_Your assignment_:
Go through the entries below and print, exactly, the lines starting at the one with "Open the Related (9) tab" and ending at the one with "Viewport: 1551px width, 951px height.", keeping both ends and no others.

[Dataset — start]

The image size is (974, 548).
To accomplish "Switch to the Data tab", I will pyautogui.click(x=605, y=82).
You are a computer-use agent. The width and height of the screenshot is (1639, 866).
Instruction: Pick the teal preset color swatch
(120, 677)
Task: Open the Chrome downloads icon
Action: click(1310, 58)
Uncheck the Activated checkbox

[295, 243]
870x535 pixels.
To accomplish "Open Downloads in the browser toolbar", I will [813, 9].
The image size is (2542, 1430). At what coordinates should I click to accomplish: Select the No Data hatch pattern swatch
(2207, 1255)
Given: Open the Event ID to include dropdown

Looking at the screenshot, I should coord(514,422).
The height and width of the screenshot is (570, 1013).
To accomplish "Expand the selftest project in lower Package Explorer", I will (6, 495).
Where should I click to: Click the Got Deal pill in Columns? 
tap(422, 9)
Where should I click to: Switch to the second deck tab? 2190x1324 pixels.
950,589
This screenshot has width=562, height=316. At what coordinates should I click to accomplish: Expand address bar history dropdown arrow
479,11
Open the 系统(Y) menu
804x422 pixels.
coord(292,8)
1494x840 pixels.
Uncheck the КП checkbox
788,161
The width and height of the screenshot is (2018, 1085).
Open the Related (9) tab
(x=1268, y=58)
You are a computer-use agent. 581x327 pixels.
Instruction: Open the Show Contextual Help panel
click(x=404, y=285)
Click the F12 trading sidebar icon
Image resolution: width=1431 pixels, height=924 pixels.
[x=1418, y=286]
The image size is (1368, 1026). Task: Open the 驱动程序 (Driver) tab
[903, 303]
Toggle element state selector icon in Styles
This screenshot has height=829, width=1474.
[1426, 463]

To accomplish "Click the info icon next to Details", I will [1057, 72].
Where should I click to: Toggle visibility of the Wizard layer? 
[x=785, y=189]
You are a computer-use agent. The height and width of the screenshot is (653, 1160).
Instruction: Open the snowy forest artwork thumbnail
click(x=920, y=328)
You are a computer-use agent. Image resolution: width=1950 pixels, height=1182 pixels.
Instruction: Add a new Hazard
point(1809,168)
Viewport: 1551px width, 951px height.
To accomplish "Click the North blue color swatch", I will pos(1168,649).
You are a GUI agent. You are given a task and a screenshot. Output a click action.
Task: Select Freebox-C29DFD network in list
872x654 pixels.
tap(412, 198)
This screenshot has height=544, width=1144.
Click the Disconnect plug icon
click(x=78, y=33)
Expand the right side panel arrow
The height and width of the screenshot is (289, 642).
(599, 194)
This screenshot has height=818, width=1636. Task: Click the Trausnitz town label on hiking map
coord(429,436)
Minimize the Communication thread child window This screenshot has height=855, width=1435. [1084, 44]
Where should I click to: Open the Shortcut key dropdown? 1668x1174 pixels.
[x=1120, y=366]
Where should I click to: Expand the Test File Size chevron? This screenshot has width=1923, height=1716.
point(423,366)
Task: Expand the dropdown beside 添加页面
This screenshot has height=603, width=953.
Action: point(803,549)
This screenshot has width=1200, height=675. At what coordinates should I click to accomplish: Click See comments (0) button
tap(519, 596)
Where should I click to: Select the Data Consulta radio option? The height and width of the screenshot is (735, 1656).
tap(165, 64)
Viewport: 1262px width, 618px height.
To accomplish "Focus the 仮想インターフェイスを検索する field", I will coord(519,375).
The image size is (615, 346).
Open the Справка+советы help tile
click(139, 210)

[Dataset — finish]

_Completed exercise_:
Open the Related (9) tab
(x=1268, y=58)
You are a computer-use agent. 581x327 pixels.
Instruction: Open the Show Contextual Help panel
click(x=404, y=285)
Click the F12 trading sidebar icon
Image resolution: width=1431 pixels, height=924 pixels.
[x=1418, y=286]
The image size is (1368, 1026). Task: Open the 驱动程序 (Driver) tab
[903, 303]
Toggle element state selector icon in Styles
This screenshot has height=829, width=1474.
[1426, 463]

To accomplish "Click the info icon next to Details", I will [1057, 72].
Where should I click to: Toggle visibility of the Wizard layer? 
[x=785, y=189]
You are a computer-use agent. The height and width of the screenshot is (653, 1160).
Instruction: Open the snowy forest artwork thumbnail
click(x=920, y=328)
You are a computer-use agent. Image resolution: width=1950 pixels, height=1182 pixels.
Instruction: Add a new Hazard
point(1809,168)
Viewport: 1551px width, 951px height.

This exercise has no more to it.